I believe that in college sports, coaches have far more impact on player development, team cohesion and growth. They get greater commitment, build tighter systems and have total control over personnel through recruiting. In pro sports free agency, guaranteed contracts, the self protective career needs of players mean coaches have significantly less impact. Pro coaches inherit and seldom shape the talent and roster. They may have systems but the systems depend either upon getting the right players for the system or convincing players to buy into their system. Good systems take 3-5 years to establish.

The real determinant, especially in baseball, of wins and losses is quality of performance. Here coaches have minimal impact upon the composition of the team and erratic impact upon the season to season performance of players. Lineups. pitching management, base-running decisions yes, but The GM builds the team. Teams regularly turn over 90 percent in five year increments in modern baseball, even with long term contracts.

Firing a coach/manager midseason is a ritual form of sacrifice to propitiate fans and sports gods. It almost never changes the projected number of victories and quick upticks regress to the norms of the team. The regression is more pronounced in baseball given the length of the season, but also true in the other pro sports. It might increase attendance slightly over the remaining term, but that's it. A midseason replacement might make some sense if the owner or GM has concluded they plan to fire the coach in the off season, and the team might as well get on without the coach who is now a lame duck. But this assumes the owner/GM gets a new permanent coach and is willing to go with youth and start a new system midseason, both highly improbable outcomes.

Firing the coach midseason is a reflexive act of despair or scapegoating. Sometimes nothing could be done with a team like any hapless manager of the Pirates or Royals knows. But somebody has to manage them to failure, then get fired. Teams like that make it impossible for managers to commit and worse for players to commit because they know the manager will be gone and the system has no traction.

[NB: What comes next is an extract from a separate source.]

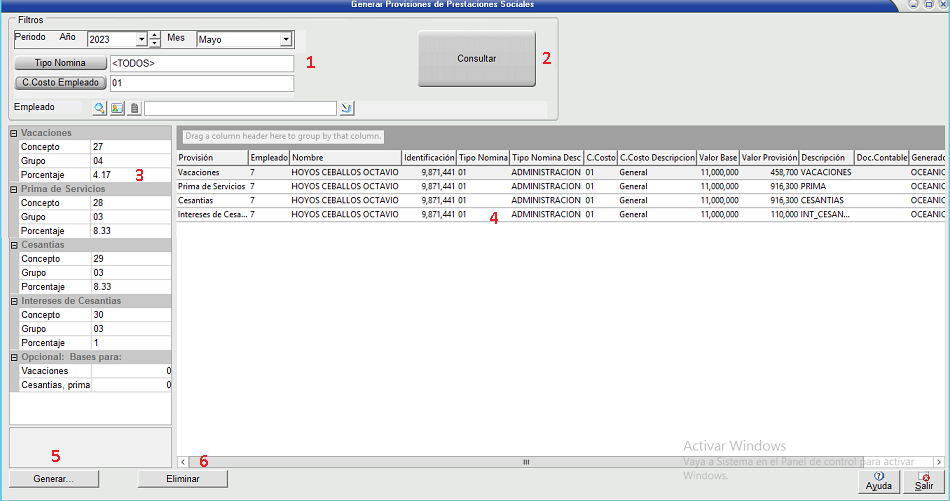Click the Vacaciones Porcentaje value field
The image size is (950, 501).
[x=130, y=174]
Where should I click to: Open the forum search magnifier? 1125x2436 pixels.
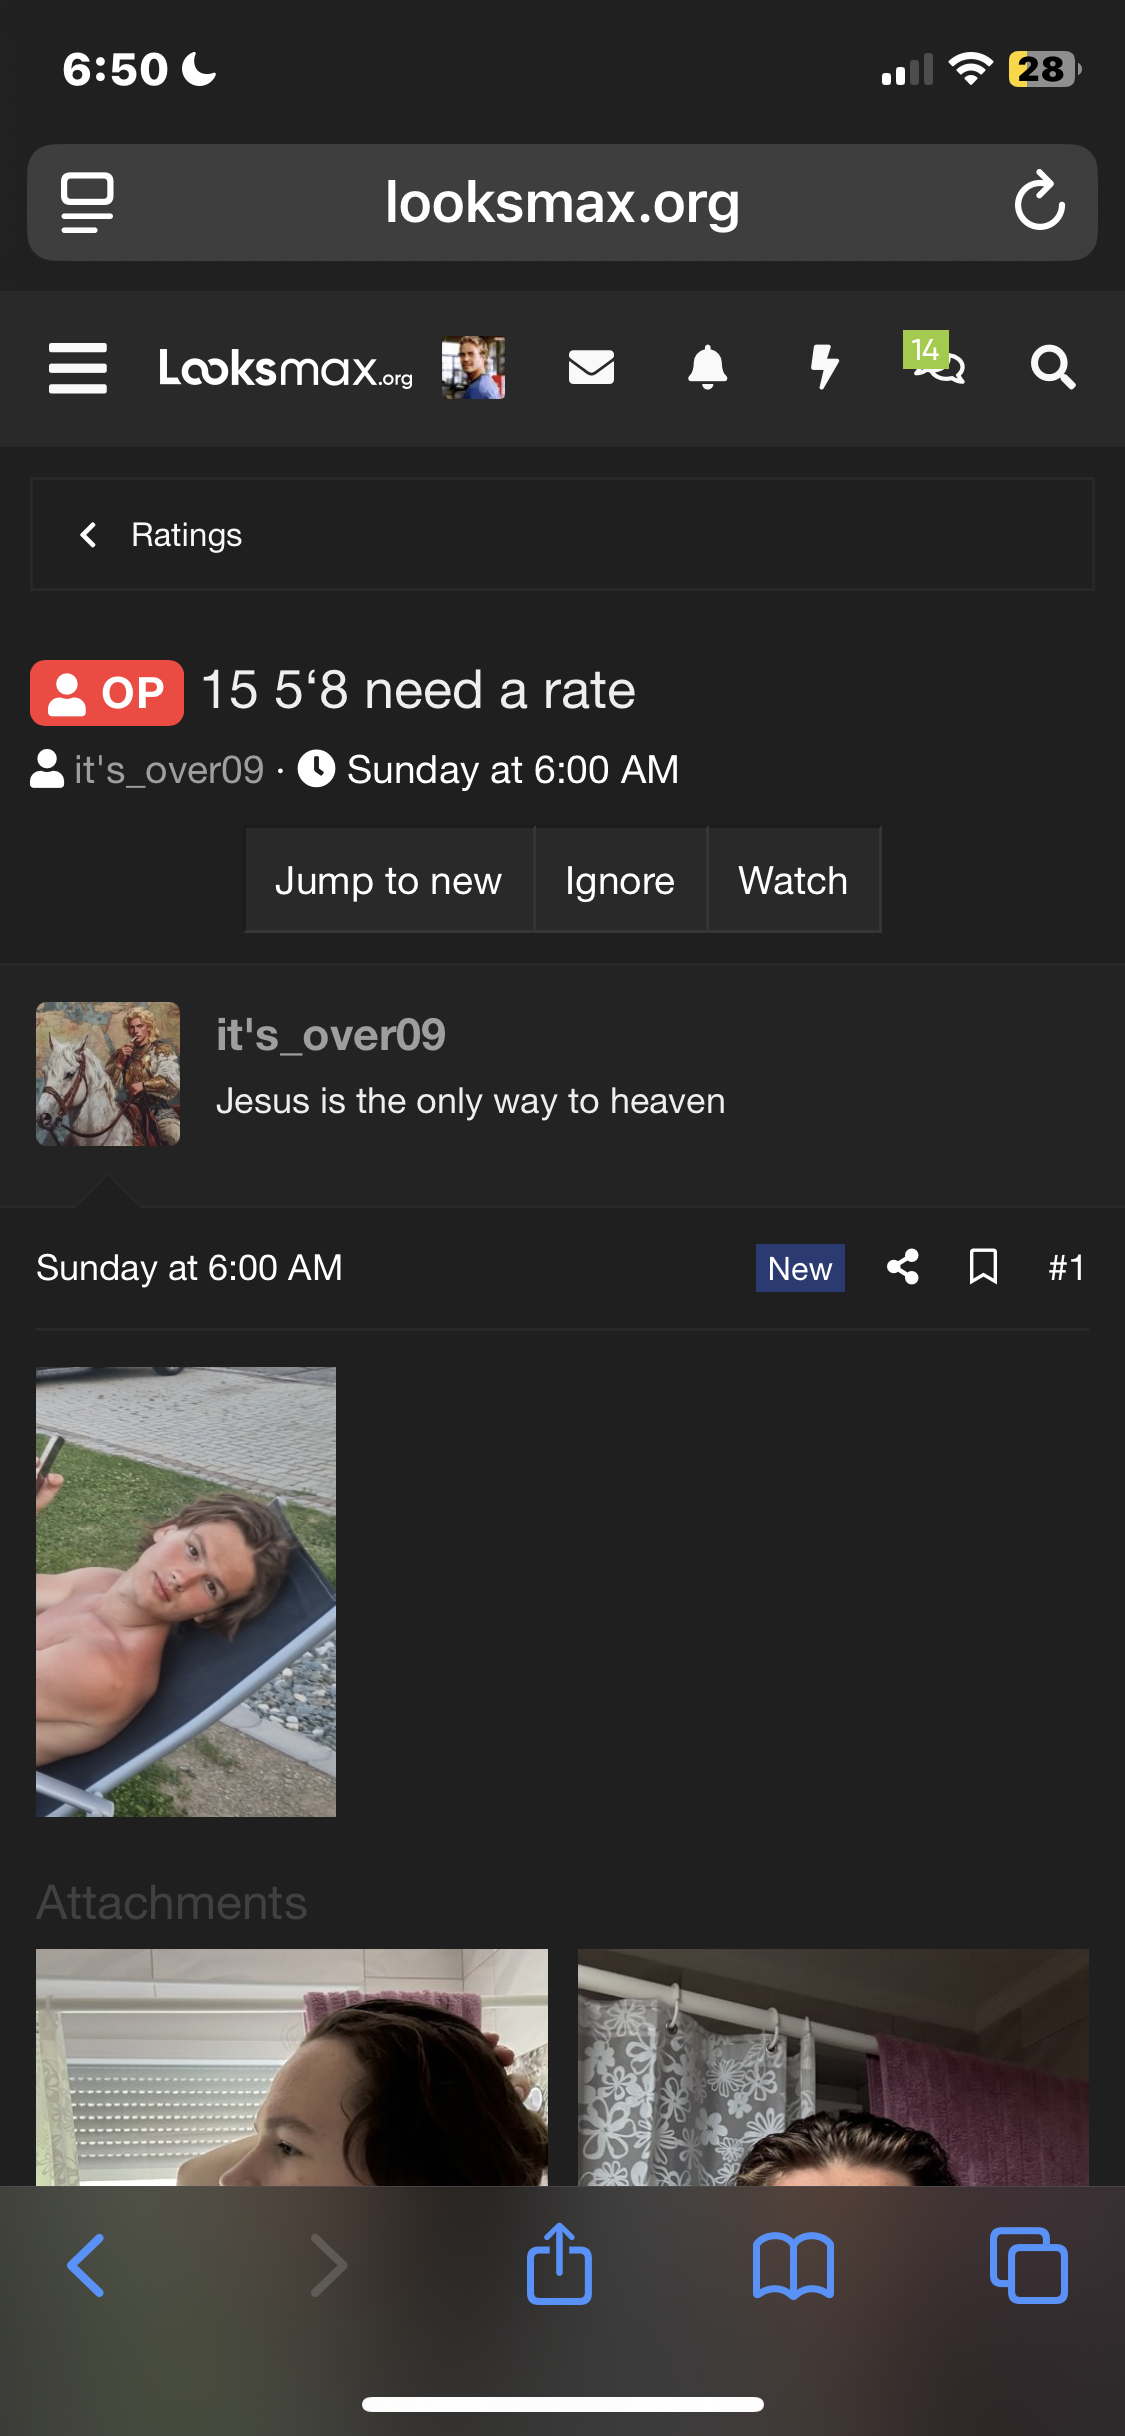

Besides abject failure, teams with high expectations who underperform lose managers fast. Usually impatient owners and on the line GMs have alot invested in quick success of such teams and meeting the high expectations of fans. If a team stumbles, the GM  cannot dump the entire team of underperforming long term contract bound players, so someone has to go and take the blame. The most interesting cases are the teams who are on the bubble and who have the potential to get better and compete. These are the teams where coaches can really make a difference, but when such team fails, the coach is most exposed even when the answer may lie in ill constructed rosters as in the Mariners' or Orioles' case.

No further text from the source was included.